My general design rule here was, where possible, make lines 2 pixels thick, and have each white pixel cast a black pixel shadow immediately below, to the right, and the diagonal between them. This gives a pretty convincing relief effect in my opinion, and keeping the shadows this thick keeps a nice firm edge there so it's even generally readable on a pure white background. Within each 16x16 tile, I was extremely strict about keeping a 1 pixel margin clear at the top and bottom of each image, and 2 or 3 on the sides (often 3 on the left, 2 on the right. With capital letters, I went with a generally rigid and blocky style, trying to stretch things to my arbitrary margins. Lowercase letters I restricted to just 8 pixels tall, and those featuring tails are given special permission to drop down an extra pixel, leaving the shadow right on the edge of their true bounding box.
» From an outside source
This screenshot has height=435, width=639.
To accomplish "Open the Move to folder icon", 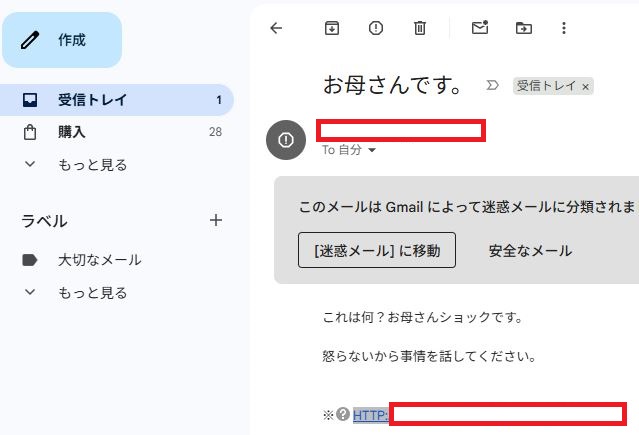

While it wasn't an intentional move at first, several lowercase letters ended up with a decidedly rounded, squashed look, particularly g and q. I found that to be both kind of cute, giving the whole font a real unique character, and eventually started to actively lean into it (which may not be super obvious, I started with W as it's kinda the letter than needs the most breathing room and worked outward from there), and did my best to distort all the rounder shapes and in particular the highly mirrorable b d p q set, as I seem to recall once reading the more you avoid identical shapes with those, the more legible the font becomes for people with dyslexia. Similarly, I made a point of distinguishing the shapes of the Ms and Ws, and added a little whimsy to the numerals. Overall I'm super happy with all the lowercase letters (except for e and s being too thin, but that was an inevitable compromise), and if I ever have the time to kill it's very likely I'll revisit this someday and apply this squishy rounded aesthetic to the capitals too.
Your eyes were probably drawn really quickly to the parentheses here, where for at least the moment I'm breaking my rules about blank space and shifting them inward quite a bit rather than centering them. That's going to look really bad if I use them in a sentence (like this), but the main reason I'm including them right now is so I can list button prompts with both the icons representing what's actually going to be on my controller, and the SNES buttons sharing the same signals. So something like: "GO (A) Jump" and I think the half-spacing and closeness to what they enclose will look pretty nice in this one specific case.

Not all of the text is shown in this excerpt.